#### Text

First Sikh State Attorney General Responds After Radio Hosts Call Him ‘Turban Man’

“It’s time to end small-minded intolerance,” replied Gurbir Grewal.

By Sharon Lynn Pruitt

Two New Jersey radio hosts have been pulled from the airwaves after repeatedly calling Gurbir Grewal, the attorney general of New Jersey and the nation’s first Sikh state attorney general, a “turban man” on air.

Dennis Malloy and Judi Franco, hosts for WKXW-FM, made the offensive comments on air while discussing Grewal’s views on marijuana prosecution on Wednesday, the Associated Press reports. After Malloy said that he couldn’t remember Grewal’s name, he then decided to refer to Grewal as “the guy with the turban,” as heard in a short clip of the segment posted online.

The two then reportedly continued to refer to Grewal as “turban man” throughout the segment.

While both did acknowledge the fact that their decision to refer to Grewal not by his given name but as “turban man” may be offensive, Malloy then remarked, “if that offends you, then don’t wear the turban and maybe I’ll remember your name,” according to AP.

In a tweet directed toward the station, known as New Jersey 101.5, Grewal responded to Malloy and Franco’s statements on Thursday.

“My name, for the record, is Gurbir Grewal. I’m the 61st Attorney General of NJ,” he wrote. “I’m a Sikh American. I have 3 daughters. And yesterday, I told them to turn off the radio.”

New Jersey 101.5 announced in a tweet on Thursday that both Malloy and Franco have been taken off the air pending an investigation.

########

__Exercise requirements__:
[A] List every person named in the article about the radio hosts' remarks on Gurbir Grewal.
[B] Answer these questions from the article about the radio hosts' remarks on Gurbir Grewal.
(i) For which station were Dennis Malloy and Judi Franco hosts?
(ii) What were the hosts discussing when they made the comments?
(iii) On what day did Grewal respond in a tweet?
[C] Extend the article about the radio hosts' remarks on Gurbir Grewal, picking up after its final sentence.

#### Data records

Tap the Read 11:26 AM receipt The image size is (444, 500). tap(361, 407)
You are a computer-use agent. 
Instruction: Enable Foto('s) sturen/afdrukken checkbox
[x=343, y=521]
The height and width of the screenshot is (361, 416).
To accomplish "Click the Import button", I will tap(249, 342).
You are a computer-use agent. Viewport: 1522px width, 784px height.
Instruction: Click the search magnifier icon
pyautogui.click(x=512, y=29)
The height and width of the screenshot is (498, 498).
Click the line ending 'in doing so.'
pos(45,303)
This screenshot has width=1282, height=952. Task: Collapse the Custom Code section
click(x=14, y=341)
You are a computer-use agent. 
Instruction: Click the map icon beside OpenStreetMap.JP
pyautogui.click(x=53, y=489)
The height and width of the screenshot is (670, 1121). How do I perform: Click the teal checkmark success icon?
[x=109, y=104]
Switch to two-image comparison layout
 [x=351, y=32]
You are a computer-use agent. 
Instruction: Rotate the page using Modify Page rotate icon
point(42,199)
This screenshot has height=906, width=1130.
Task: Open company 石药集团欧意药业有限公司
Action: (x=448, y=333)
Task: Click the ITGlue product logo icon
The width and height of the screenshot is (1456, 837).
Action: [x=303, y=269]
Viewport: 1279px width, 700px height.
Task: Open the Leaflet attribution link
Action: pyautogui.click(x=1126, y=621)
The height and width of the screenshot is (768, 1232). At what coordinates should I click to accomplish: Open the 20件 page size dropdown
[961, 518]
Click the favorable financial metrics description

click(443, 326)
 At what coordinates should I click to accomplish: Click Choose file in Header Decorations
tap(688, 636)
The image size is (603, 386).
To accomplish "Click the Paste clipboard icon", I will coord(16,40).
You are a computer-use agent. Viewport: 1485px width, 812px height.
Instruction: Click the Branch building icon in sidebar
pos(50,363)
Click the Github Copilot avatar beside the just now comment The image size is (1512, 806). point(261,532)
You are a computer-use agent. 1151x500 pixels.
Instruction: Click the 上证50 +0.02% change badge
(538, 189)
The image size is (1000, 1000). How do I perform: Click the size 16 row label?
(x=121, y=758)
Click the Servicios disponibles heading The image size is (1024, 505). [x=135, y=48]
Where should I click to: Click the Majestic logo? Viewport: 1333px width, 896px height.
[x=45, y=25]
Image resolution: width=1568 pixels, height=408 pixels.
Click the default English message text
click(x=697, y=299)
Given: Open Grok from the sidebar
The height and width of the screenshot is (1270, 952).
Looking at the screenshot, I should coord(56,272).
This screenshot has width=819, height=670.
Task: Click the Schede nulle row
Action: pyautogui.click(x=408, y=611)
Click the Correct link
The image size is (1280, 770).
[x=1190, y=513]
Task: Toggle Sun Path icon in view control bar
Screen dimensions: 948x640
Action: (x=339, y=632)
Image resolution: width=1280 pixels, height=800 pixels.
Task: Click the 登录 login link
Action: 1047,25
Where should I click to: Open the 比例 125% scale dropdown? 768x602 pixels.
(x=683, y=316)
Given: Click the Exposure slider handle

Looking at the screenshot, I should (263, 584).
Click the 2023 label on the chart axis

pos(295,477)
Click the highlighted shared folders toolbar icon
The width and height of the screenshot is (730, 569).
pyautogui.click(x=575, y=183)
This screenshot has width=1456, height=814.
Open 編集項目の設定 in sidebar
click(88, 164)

########

__Task results__:
[A]
Gurbir Grewal
Sharon Lynn Pruitt
Dennis Malloy
Judi Franco

[B]
(i) WKXW-FM, known as New Jersey 101.5
(ii) Grewal's views on marijuana prosecution
(iii) Thursday

[C]
“We are aware of the offensive comments made by Dennis and Judi during Wednesday’s broadcast,” their statement read. “We have taken immediate action and have taken them off the air until further notice.  We are investigating the matter and will have further comment shortly.”

In a follow up tweet on Thursday, Grewal remarked that the incident was not “the first indignity [he’s] faced and it probably won’t be the last.”

“Sometimes, I endure it alone. Yesterday, all of New Jersey heard it. It’s time to end small-minded intolerance,” he wrote in the caption alongside a video clip of himself addressing racism and discrimination at a conference earlier this year.

Neither Malloy nor Franco have commented publicly on the matter.

Malloy and Franco’s comments were widely criticized, with New Jersey governor Phil Murphy calling their statements “abhorrent” in a tweet on Wednesday.

“Hate speech has no place in NJ, and does not belong on our airwaves,” he continued. “Station management must hold the hosts accountable for these intolerant and racist comments.”